A todas estas, se añade por lo bajo que nadie puede creerse juez competente para dilucidar en qué consiste esa verdad y en qué grado la posee cada uno. De suerte que al final no se zanja nada, todo queda abierto al criterio o al feeling de cada cual. El sujeto se tranquiliza al suspender un pronunciamiento nítido que, en tales conflictos, podría salirle caro. No importa que el precio que todos paguemos por ello resulte más caro todavía. Pues el caso es que ordenamos los juicios teóricos según el fundamento razonable que a nuestro entender los soporta. Pero, en lo tocante a juicios prácticos (morales, políticos), que a nadie se le ocurra insinuar entre ellos jerarquía alguna conforme al grado de verosimilitud y calidad argumental que encierren. En estos tiempos de fingido igualitarismo semejante empeño sería un pecado imperdonable.
3. Y el prejuicio último dice que ese equidistante es virtuoso porque la virtud ocupa el término medio: in medio est virtus. Las posturas contrarias están al parecer igual de alejadas del punto central, representan posiciones igual de equivocadas respecto de la verdad, de la equidad o de lo conveniente. Todo ello conecta de inmediato con los prejuicios de las masas, y más aún de las masas democráticas, aun cuando también provenga de una mala interpretación de la doctrina clásica en que cree sustentarse.
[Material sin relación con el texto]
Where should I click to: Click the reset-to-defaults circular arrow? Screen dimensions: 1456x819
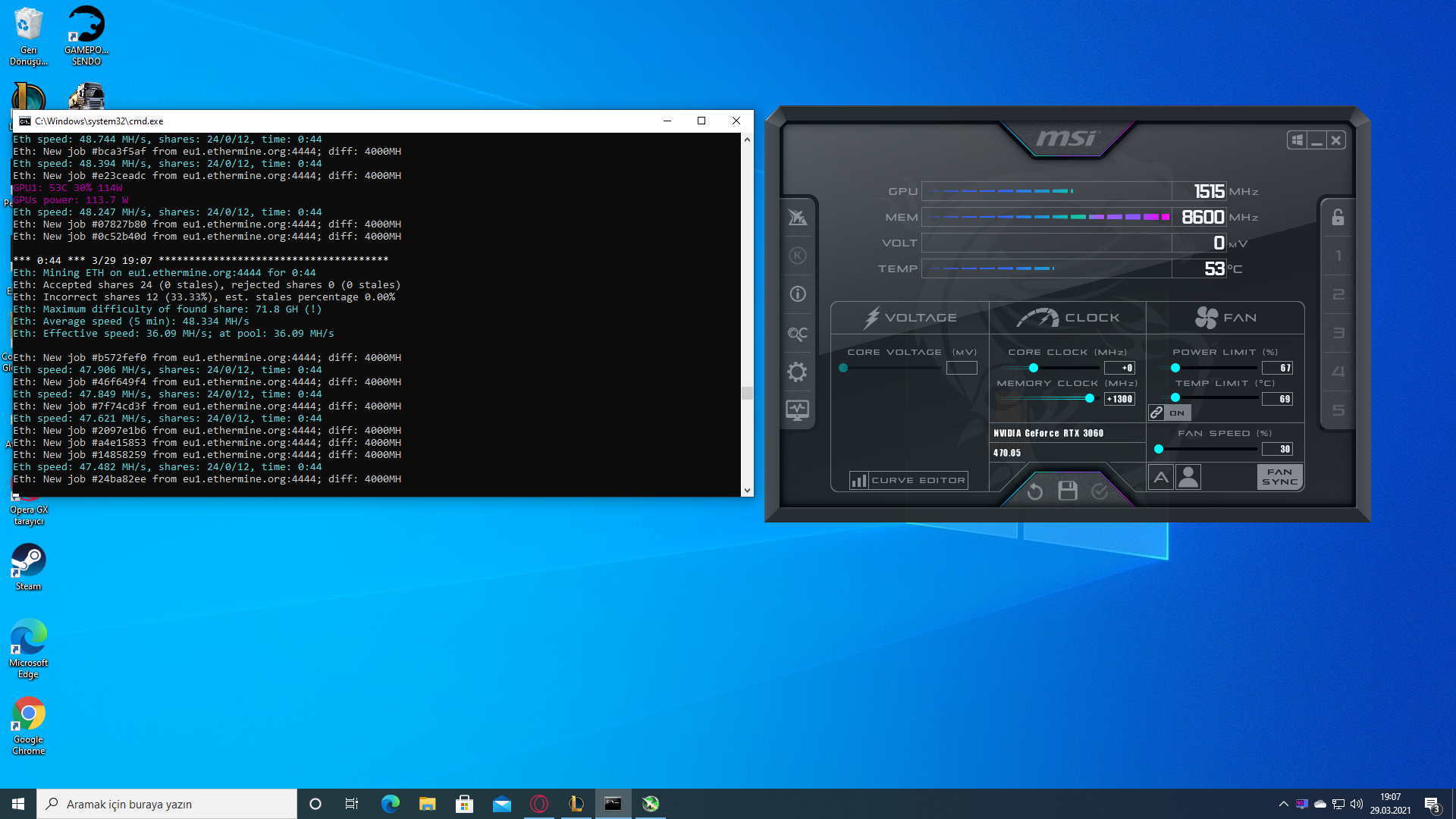coord(1034,492)
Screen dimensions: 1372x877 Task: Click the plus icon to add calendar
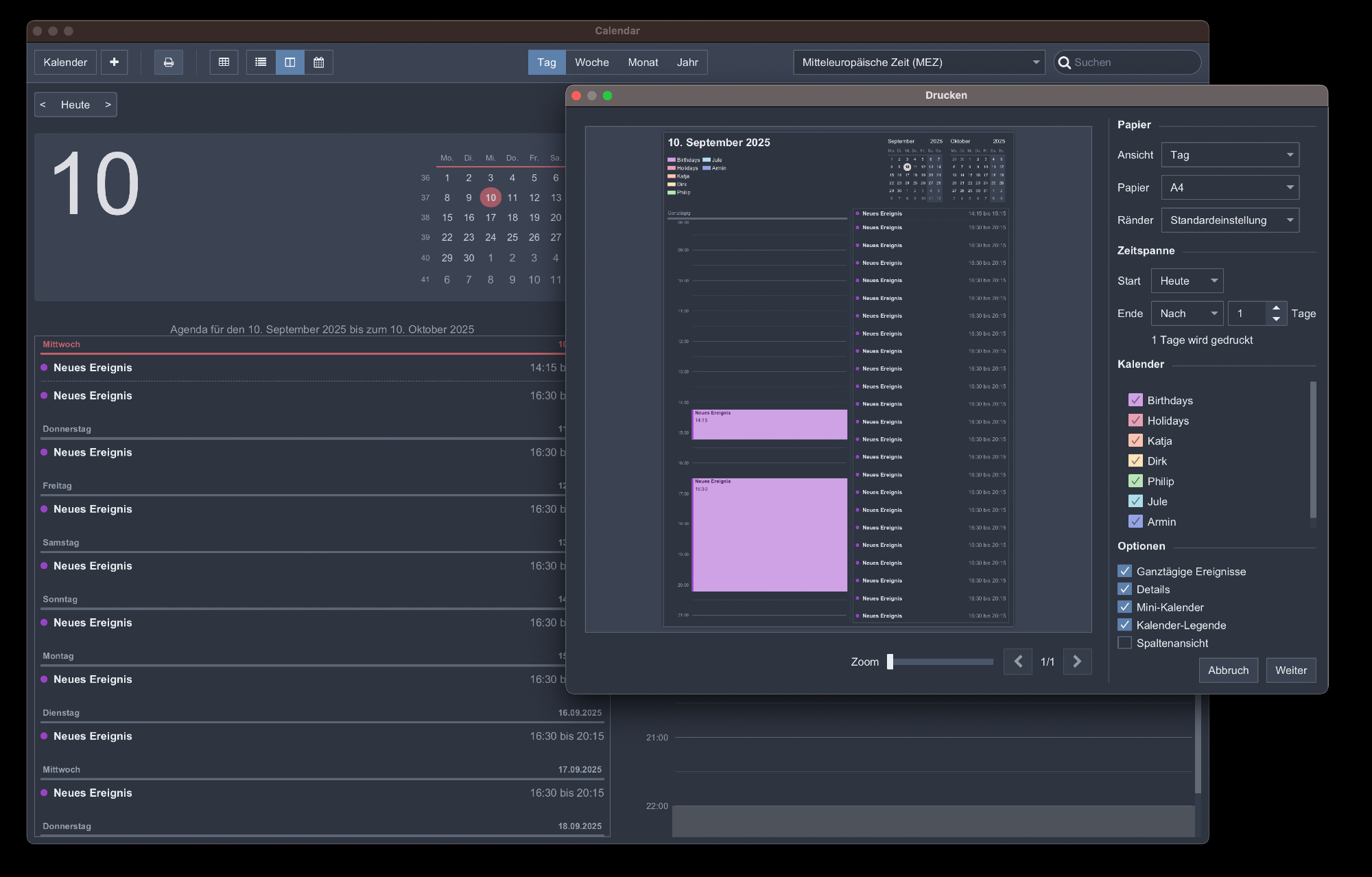tap(114, 62)
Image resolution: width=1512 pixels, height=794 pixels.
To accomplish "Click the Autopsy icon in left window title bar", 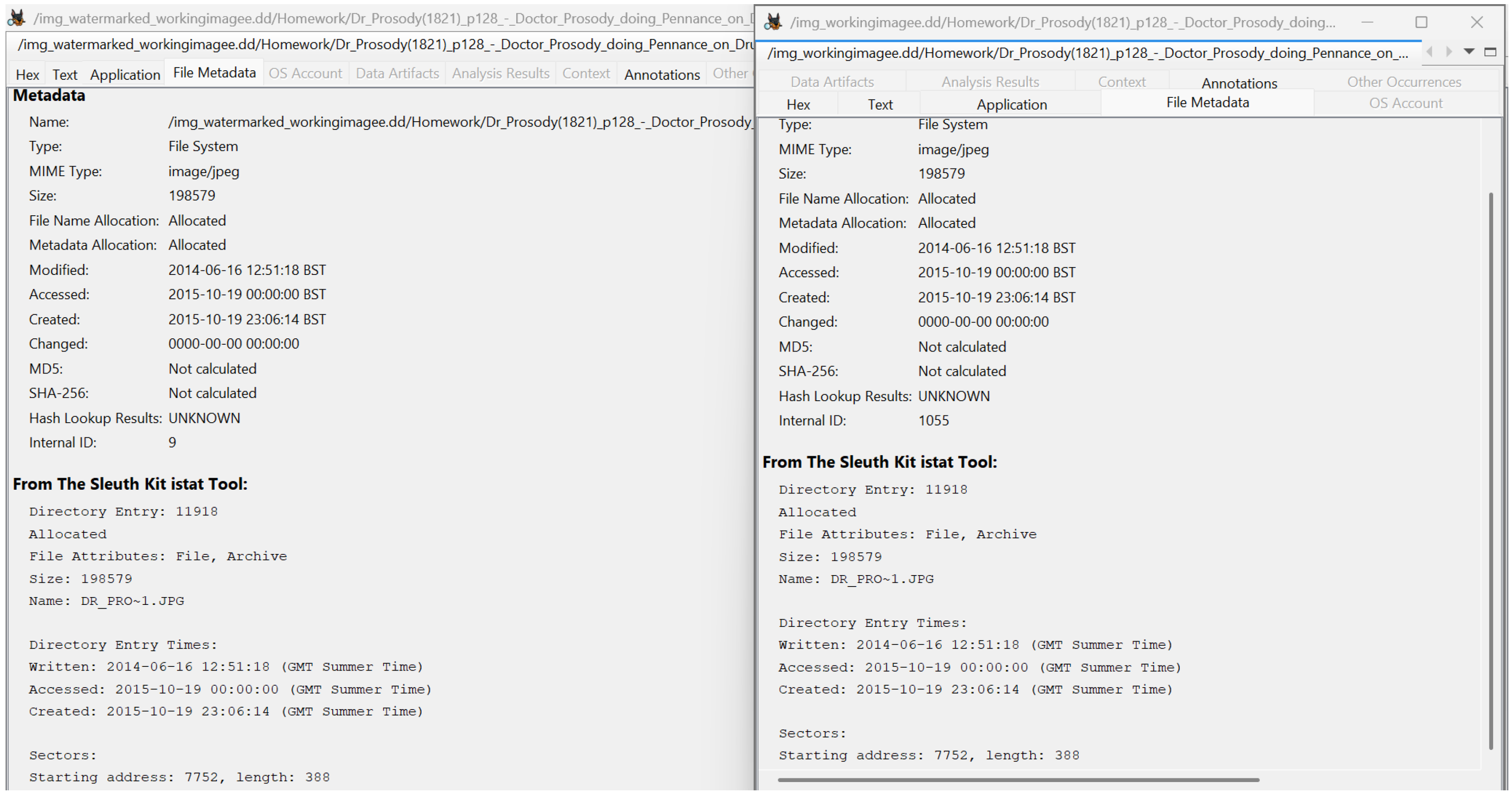I will 17,18.
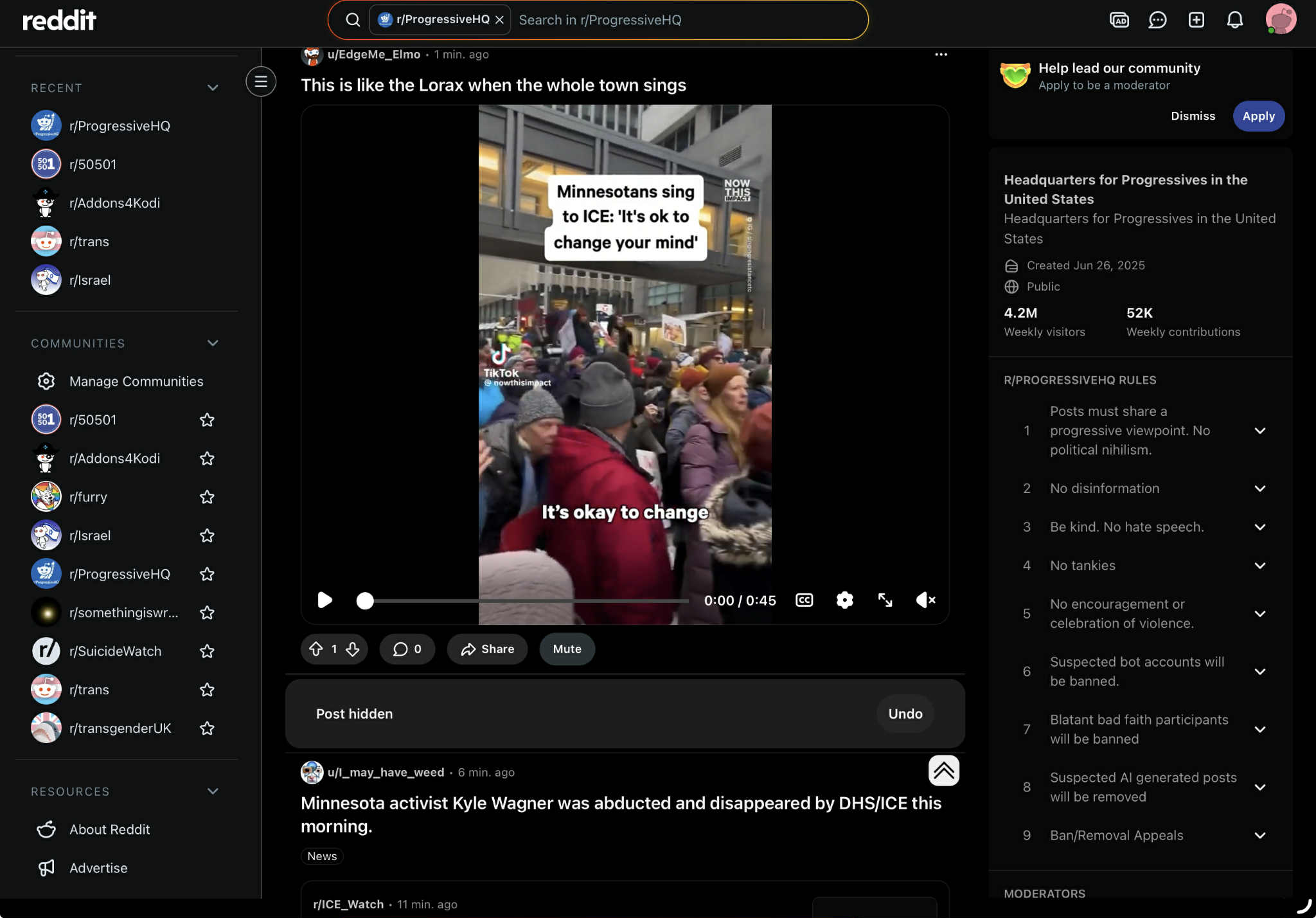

Por supuesto, siempre hay algo de bien en el peor mal y cierta porción de mal en el bien más preciado. Pero el caso es que la moderación puede muchas veces ser un vicio o la peor respuesta ante lo que sin duda merece una apasionada réplica. O, lo que es igual y ya sabía Aristóteles, a menudo la virtud está más cerca de un extremo (un vicio aparente) que de otro, de manera que no puede en modo alguno ser tachada de equidistante. Por la misma razón por la que la temeridad es más parecida y próxima a la valentía, también en situaciones de agresión y atropello la ira del afectado sería mucho más virtuosa que su mansedumbre. Siempre, en todo caso, habrá que huir de la neutralidad cuando toca pronunciarse por una de las alternativas en juego y rechazar la elección cuando proponga opciones inadmisibles.
En resumidas cuentas, hay que cuidarse de cometer la falacia del término medio. Dante ya reservó uno de los rincones más espantosos de su infierno a quienes, en tiempos de crisis moral, procuran preservarse neutrales. Mejor que neutrales, cuentan que decía Unamuno, habría que llamarles neutros.